If beauty provides nothing more than “decoration”, then anyone can judge it. If beauty is about more than just making stuff pretty and pleasant to the eye, there must be some criteria for analysis. However, we cannot deny that beauty has a subjective part to it, emotion will always affect the knowledge given by the artwork, despite the reason at work. Events happening in one’s life will reflect the said one will perceive an artwork. So there have to be two parts when evaluating an artwork, subjective and objective, such as an “a bridge between personal knowledge and shared knowledge” (from IB The Arts knowledge framework.)

If we have the subjective part, then what makes the objective part? If it is objective, then it can be quantified, measured, determined, It has to follow certain rules. To both create and evaluate art from a technical standpoint, one must be proficient in the art mastery, without which one simply would not recognize the work done and it’s quality.

“’A lot of [applicants to the MIT] seem smart,’ he said. ‘What I can’t tell is whether they have any kind of taste’”

“Taste for Makers”, by Paul Graham

It is then taste which makes the objective part. And while a lot of people will say that “taste is subjective”, I would like to argue that it is… kind of both. To have taste, you must have the technical knowledge to be able to see the mastery behind the work. However, we are human beings, affected by emotion. Life events, while being the subjective part of beauty, cannot affect the technical knowledge given by the reason. Perhaps the analyst has a personal preference for a certain type of painting technique or thinks negatively of electronic piano, because of personal life events. Another knowledge question arises from this conclusion, “How can the knowledge ever be pure from subjectivity?”. Whatever the answer may be, it does not limit taste, and therefore the beauty of artwork from being objective, as the technical analysis always persists.

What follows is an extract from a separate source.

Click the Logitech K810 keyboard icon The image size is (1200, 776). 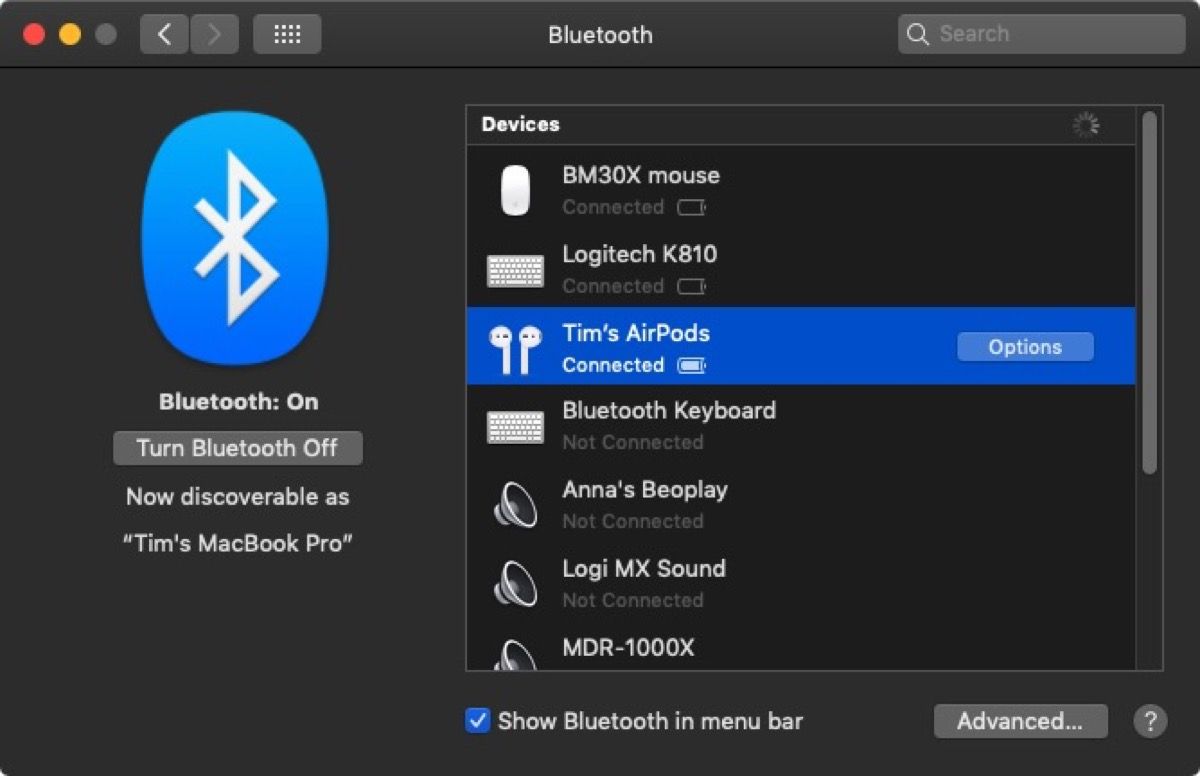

So, what is the stuff and how do you make it good? One answer is: we don’t know. If we cannot affect the subjective part of beauty, because it is more unique to the one perceiving art, we have to work on the objective part. Yet, no matter how hard we try, there will always be someone whose subjective view covers the way for the objective analysis. So, maybe a different kind of question should be asked, “To what extent can the analysis be made objective?” and “Do we even have to make the stuff good?”. At the end of it all, it’s all about asking the right questions.